Via Pompeia como uma impressão daquilo que seria a Roma antiga, capital do Império Romano, curiosamente uma das atuais candidatas a receber a Expo 2030. Escapava de Florença para ir a Prato, a 19km de distância, para ver os frescos de Fillipo Lippi. Trocava Pisa pela vizinha e quase desconhecida Luca, com a sua arquitetura medieval e renascentista. Trocava o óbvio pelo detalhe, em Itália e na vida, fazendo da observação e do estudo o seu métier, hábito e palavra afetiva em desuso.
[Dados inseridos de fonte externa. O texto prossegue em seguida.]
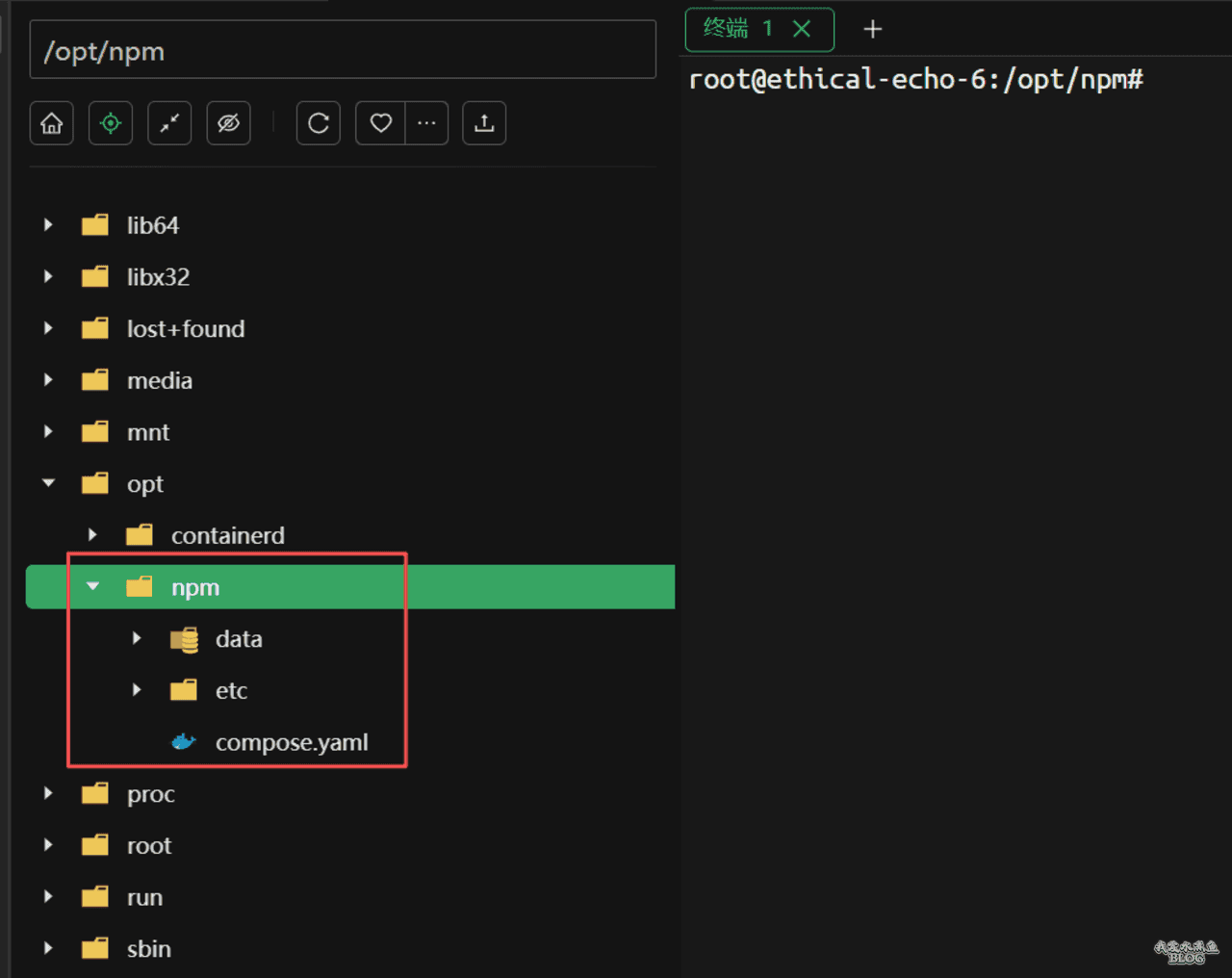Close the 终端 1 terminal tab
This screenshot has width=1232, height=978.
pos(801,29)
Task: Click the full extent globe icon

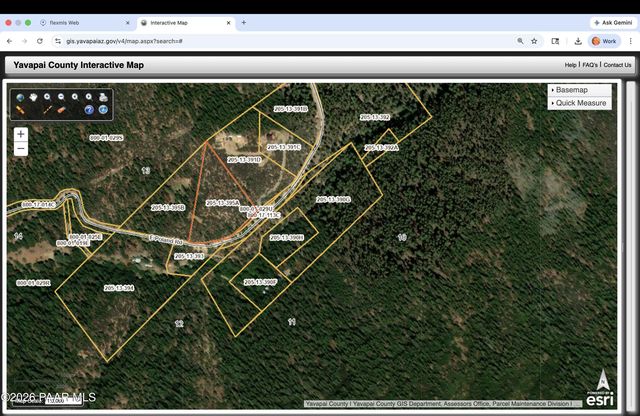Action: click(x=20, y=97)
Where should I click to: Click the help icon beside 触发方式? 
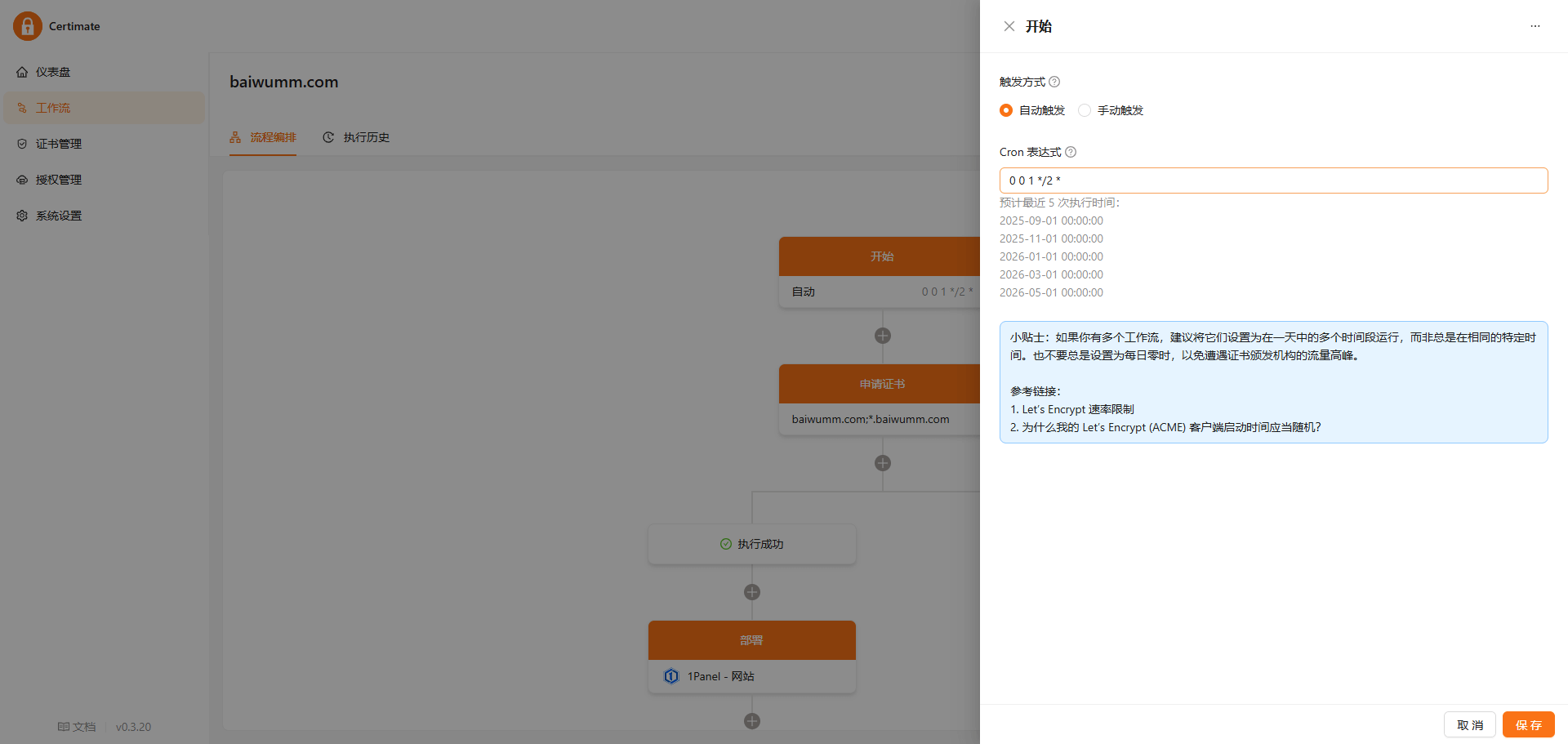click(1054, 82)
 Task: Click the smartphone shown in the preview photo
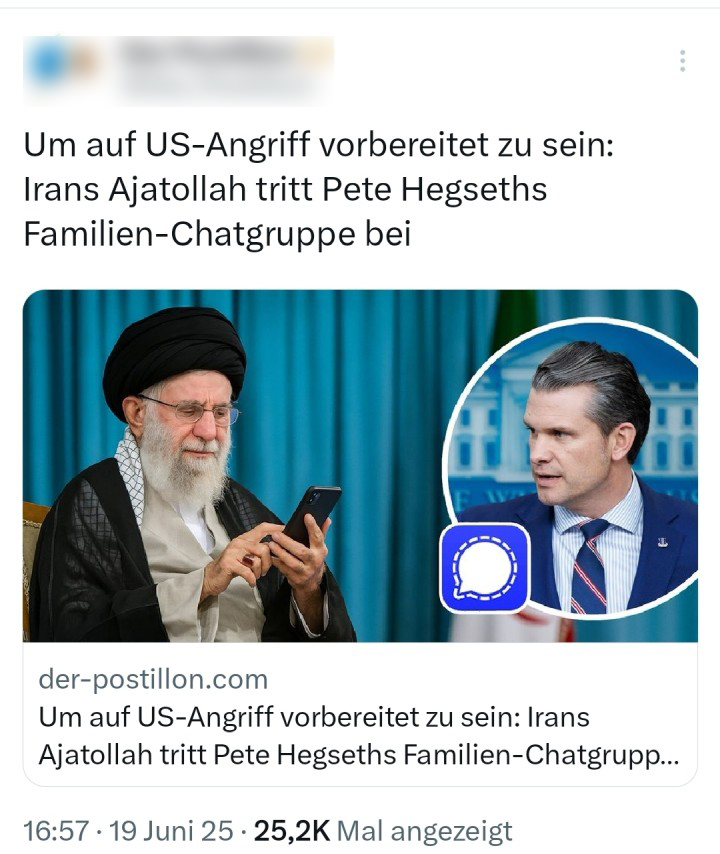click(312, 515)
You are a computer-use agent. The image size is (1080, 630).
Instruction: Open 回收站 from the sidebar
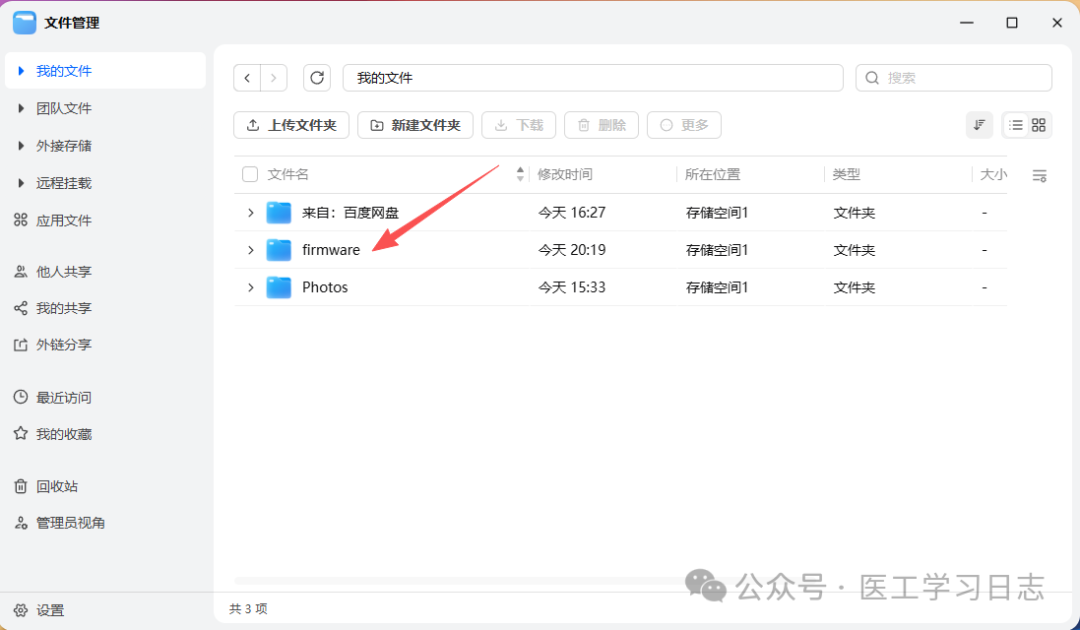coord(53,485)
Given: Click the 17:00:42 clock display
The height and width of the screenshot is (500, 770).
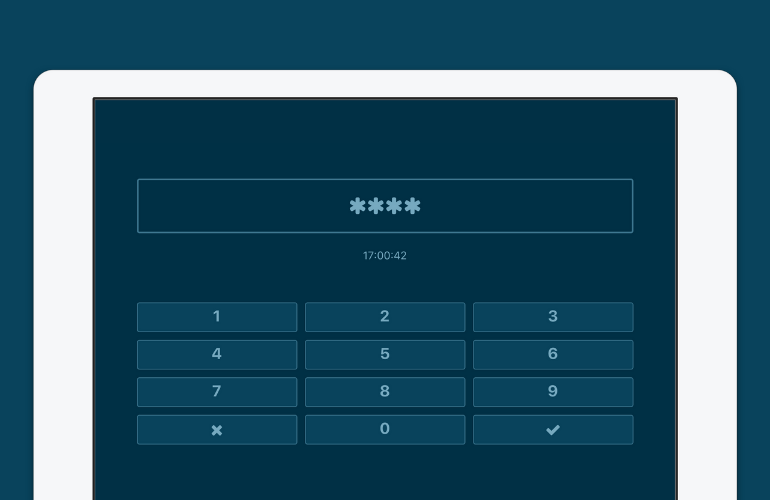Looking at the screenshot, I should pos(385,256).
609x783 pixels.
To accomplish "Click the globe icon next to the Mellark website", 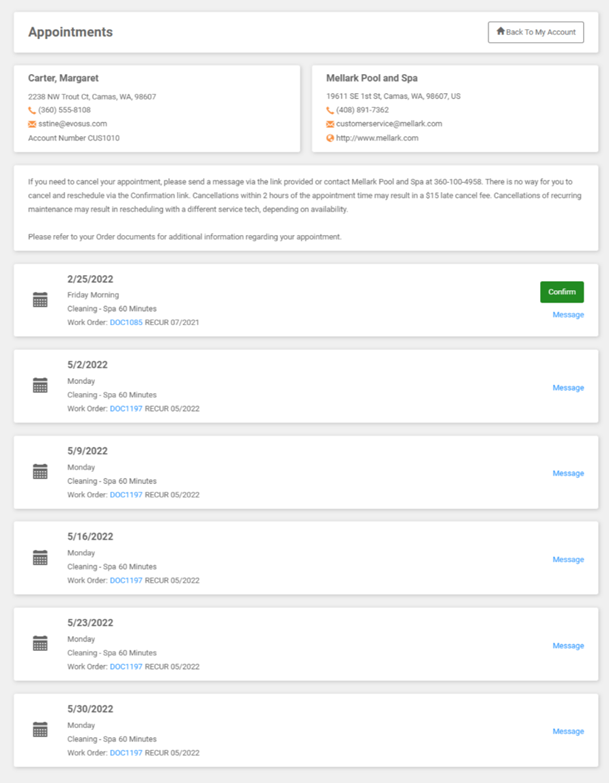I will point(330,138).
António Mega Ferreira foi também Diretor Executivo da AMEC – Metropolitana, entre 2013 e 2019, a instituição cultural sem fins lucrativos que gere a Orquestra Metropolitana de Lisboa, a Academia Nacional Superior de Orquestra, o Conservatório de Música da Metropolitana e a Escola Profissional Metropolitana. Dirigiu o Círculo de Leitores; foi líder da representação de Portugal como país convidado da Feira do Livro de Frankfurt, em 1997 e com uma Expo 98 em gestação; foi um homem solteiro e sozinho por mais de 20 anos, farto de casamentos e relações falhadas; foi o “mentor da Lisboa contemporânea”, como lhe reconheceu o primeiro-ministro António Costa; e foi um racional que deixou sempre espaço de manobra para o impulso. Em suma, foi o homem que disse que gostaria de ficar conhecido na história como “um tipo que fez essas coisas todas” na área da cultura. “Se ficar por aqui, fico bem”. O essencial, dissera à Rádio Renascença, já estava feito.